Anti‐Coronavirus Activity of Certain Herbacetin Derivatives, A Theoretical Study

Abstract

AbstractFlavonoids are natural products commonly found in the human diet with anti‐viral activity. The electrochemical activity of flavonoids is effective in their inhibitory properties. Herbacetin is an anti‐coronavirus drug from the flavonoid family. To understand structure‐electrochemical activity relations, ab initio calculations on some selected herbacetin derivatives were carried out using Gaussian 09 in B3LYP/6‐311G*. The effect of the position and type of the various substituents in the ring A of the flavone backbone are considered. The oxygen charge density of the hydroxyl group on C8 (O8) in the considered herbacetins was compared using nuclear quadrupole coupling constants (NQCC) calculations. Results showed that the presence of the amino group in the ortho position of O8 has the most significant effect on increasing the charge density of the O8 atom (O8‐NQCC=9.23 MHz).
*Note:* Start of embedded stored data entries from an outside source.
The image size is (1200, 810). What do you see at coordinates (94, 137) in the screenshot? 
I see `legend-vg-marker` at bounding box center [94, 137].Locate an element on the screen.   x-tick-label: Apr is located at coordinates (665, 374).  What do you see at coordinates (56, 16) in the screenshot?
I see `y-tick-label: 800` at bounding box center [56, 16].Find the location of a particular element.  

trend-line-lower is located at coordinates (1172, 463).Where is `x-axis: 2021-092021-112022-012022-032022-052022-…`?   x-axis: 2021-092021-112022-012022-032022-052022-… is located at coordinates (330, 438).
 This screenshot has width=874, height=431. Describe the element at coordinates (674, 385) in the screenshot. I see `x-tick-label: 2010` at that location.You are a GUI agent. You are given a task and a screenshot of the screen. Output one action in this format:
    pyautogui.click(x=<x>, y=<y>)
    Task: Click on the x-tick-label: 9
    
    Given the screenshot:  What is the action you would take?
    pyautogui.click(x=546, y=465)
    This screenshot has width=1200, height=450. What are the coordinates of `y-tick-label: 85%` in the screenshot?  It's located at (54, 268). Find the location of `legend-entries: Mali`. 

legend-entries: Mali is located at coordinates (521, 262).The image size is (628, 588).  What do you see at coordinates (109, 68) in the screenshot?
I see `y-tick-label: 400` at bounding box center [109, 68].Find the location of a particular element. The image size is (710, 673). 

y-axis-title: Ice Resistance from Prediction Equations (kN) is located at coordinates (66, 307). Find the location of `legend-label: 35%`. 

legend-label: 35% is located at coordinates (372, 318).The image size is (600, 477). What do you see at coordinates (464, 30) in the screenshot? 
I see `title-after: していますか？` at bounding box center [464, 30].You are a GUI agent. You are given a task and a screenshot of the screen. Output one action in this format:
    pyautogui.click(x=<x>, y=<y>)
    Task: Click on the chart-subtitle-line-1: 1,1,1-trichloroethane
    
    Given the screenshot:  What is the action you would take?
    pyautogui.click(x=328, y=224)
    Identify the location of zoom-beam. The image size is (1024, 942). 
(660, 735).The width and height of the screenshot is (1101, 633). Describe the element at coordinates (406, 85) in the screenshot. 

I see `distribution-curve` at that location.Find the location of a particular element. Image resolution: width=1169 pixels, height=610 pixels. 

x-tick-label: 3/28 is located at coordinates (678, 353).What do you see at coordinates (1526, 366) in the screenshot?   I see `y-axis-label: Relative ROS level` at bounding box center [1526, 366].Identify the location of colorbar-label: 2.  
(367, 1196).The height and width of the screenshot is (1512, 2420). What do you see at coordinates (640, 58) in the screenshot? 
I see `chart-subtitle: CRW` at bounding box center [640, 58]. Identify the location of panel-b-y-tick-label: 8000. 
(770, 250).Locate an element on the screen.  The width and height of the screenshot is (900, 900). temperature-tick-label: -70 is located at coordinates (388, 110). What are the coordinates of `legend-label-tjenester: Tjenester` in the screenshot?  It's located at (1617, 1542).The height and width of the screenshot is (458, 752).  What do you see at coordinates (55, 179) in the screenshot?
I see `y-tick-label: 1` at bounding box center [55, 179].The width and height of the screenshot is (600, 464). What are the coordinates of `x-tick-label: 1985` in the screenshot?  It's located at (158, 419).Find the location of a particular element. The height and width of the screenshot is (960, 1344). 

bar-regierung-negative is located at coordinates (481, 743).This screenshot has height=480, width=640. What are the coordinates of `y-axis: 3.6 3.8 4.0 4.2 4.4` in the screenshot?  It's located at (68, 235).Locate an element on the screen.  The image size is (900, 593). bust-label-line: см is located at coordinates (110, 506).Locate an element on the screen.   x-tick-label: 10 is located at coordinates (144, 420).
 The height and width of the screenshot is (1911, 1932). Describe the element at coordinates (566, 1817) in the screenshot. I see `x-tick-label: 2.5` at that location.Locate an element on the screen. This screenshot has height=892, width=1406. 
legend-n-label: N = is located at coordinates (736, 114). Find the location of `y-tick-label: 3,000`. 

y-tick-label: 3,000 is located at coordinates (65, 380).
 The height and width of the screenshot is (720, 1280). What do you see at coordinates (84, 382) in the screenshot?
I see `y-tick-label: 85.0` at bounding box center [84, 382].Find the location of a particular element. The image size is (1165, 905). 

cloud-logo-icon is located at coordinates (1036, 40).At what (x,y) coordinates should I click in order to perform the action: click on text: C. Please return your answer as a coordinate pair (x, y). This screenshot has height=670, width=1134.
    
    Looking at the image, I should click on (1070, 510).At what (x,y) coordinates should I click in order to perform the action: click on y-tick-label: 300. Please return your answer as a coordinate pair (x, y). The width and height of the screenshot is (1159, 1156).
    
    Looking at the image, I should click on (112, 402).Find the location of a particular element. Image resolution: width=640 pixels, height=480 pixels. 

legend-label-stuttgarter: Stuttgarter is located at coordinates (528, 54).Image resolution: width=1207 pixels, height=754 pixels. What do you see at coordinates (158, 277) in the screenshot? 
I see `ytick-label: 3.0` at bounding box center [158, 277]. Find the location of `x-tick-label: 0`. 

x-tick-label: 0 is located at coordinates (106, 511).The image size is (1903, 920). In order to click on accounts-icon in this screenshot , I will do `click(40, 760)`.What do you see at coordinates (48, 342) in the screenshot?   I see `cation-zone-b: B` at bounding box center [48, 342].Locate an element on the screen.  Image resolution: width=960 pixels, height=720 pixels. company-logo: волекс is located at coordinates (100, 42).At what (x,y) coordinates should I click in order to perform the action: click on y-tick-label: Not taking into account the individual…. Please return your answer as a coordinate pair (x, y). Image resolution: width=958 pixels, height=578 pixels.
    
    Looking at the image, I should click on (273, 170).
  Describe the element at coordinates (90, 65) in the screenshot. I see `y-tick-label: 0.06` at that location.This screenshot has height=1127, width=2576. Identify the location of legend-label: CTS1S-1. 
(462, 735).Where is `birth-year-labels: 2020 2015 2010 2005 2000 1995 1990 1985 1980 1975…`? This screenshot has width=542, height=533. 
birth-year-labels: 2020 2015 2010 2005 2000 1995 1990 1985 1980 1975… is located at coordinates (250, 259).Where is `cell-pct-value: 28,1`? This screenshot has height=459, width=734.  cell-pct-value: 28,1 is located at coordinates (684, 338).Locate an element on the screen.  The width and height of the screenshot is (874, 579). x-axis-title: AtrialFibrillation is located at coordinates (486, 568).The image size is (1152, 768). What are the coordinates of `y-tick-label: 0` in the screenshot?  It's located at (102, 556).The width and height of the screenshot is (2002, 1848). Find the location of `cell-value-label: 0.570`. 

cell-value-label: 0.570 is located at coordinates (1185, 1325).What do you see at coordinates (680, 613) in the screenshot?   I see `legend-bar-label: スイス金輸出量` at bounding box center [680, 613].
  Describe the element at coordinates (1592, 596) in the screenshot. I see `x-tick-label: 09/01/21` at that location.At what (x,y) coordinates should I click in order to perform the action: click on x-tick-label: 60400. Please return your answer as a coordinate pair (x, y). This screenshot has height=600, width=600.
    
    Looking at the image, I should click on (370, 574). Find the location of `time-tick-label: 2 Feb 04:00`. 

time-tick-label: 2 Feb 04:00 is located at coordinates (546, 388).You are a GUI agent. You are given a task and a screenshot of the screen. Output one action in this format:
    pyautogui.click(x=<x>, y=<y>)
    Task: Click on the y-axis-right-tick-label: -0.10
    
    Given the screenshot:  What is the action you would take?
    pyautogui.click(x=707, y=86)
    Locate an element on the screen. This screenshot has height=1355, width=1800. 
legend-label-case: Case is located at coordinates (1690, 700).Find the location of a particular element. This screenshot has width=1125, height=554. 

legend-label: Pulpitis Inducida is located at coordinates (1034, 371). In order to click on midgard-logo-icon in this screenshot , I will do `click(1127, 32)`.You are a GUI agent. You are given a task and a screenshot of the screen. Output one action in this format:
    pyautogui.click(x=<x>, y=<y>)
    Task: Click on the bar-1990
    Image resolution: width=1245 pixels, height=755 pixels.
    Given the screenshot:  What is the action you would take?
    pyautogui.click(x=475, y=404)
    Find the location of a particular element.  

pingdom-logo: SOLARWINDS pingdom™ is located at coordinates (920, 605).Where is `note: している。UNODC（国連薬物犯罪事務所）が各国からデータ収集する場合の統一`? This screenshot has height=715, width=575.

Based on the proposed mechanism of these drugs, ortho‐amino herbacetin is expected to show a significant anti‐coronavirus effect. Comparison of calculated O8‐NQCCs of tangeretin and nobiletin with herbacetin shows that with the replacement of OH with OCH3, the charge density of oxygen atoms decreases (about 2 MHz). Therefore tangeretin and nobiletin have a lower drug effect than herbacetin. Natural bond orbital (NBO) results are in agreement with calculated NQCCs.